Referring again to FIGS. 5, 6, and 7, in another embodiment of the invention, the control system detects partial ice pieces dispensed. In operation, when crushed ice pieces are requested by a user, ice pieces are crushed by the ice crushing system 50 before moving into the opening of the metering device 42. A microprocessor samples the current of the agitator motor at repeated time intervals. When ice pieces are being crushed by the ice crushing system 50, the current drawn by the agitator motor will be higher than during normal agitator operation. Thus, the control system can compare the agitator motor current samples to a preset threshold value to determine whether or not ice pieces are being crushed. If the agitator motor current sample exceeds the threshold value, ice pieces are being crushed and the control system accordingly increments a counter. Thus, the number of crushed ice pieces can be determined and the ice dispensing system 30 continues to dispense crushed ice pieces until the desired level is met. The control system may be configured to disregard current samples during agitator motor startup. Additionally, the control system may be configured to disregard current samples for a preset period of time following the incrementing of the counter. While the above embodiment has been described using crushed ice, it can be readily understood that other forms of partial ice pieces, such as shaved ice pieces, could also be used and the invention would still achieve the desired result.

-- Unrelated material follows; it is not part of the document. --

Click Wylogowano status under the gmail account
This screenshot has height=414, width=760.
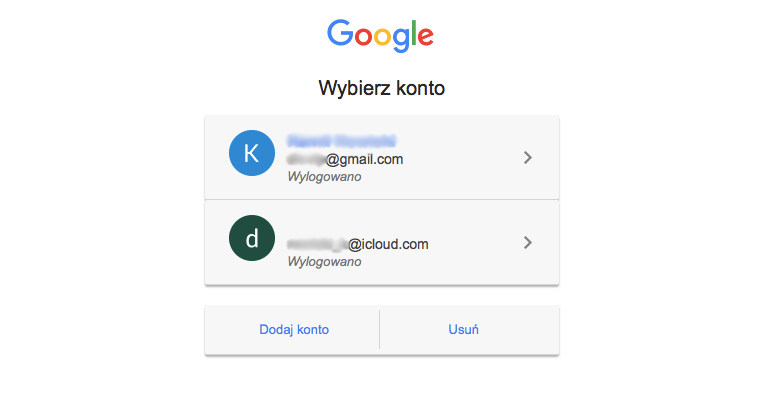tap(324, 176)
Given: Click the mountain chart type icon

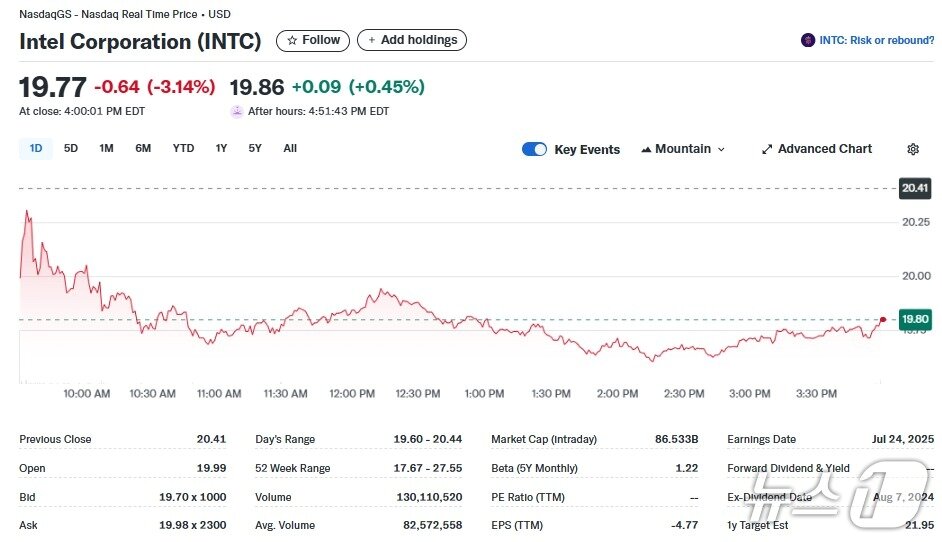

FIG. 10 discloses an alternative embodiment of the ice dispensing system 130. In this embodiment, the bottom ice bin member 128 further comprises an ice shaving system 70. The ice shaving system 70 is positioned adjacent to the ice crushing system 150 and functions to shave ice pieces to be dispensed. The ice dispensing system 130 comprises the same components as the first embodiment. In operation, an agitator 146 is rotated to move ice pieces into the ice dispensing system 130. Ice pieces may either be crushed by an ice crushing system 150 or uncrushed and separated by the metering device. Crushed ice pieces or uncrushed individual ice pieces are then dispensed through the ice dispensing chute. A shaved ice agitator 72 is disposed within the ice shaving system 70. When the shaved ice agitator 72 rotates, ice pieces are moved into the ice shaving system 70. The ice shaving system 70 typically does not include a metering device. Alternatively, the metering device 42 could be provided solely in the ice shaving system 70. Thus, in this embodiment, shaved ice pieces, crushed ice pieces, or individual metered ice pieces may be dispensed. It can be readily understood that the number of systems disposed within the bottom ice bin member 128 and the type of system could be changed without altering the function of the invention. For example, the bottom ice bin member 128 may comprise a single ice shaving system 70, a single ice crushing system 150, or multiple ice modification systems and still achieve the desired result.
While the present invention has been described with reference to the above described embodiments, those of skill in the art will recognize that changes may be made thereto without departing from the scope of the invention as set forth in the appended claims.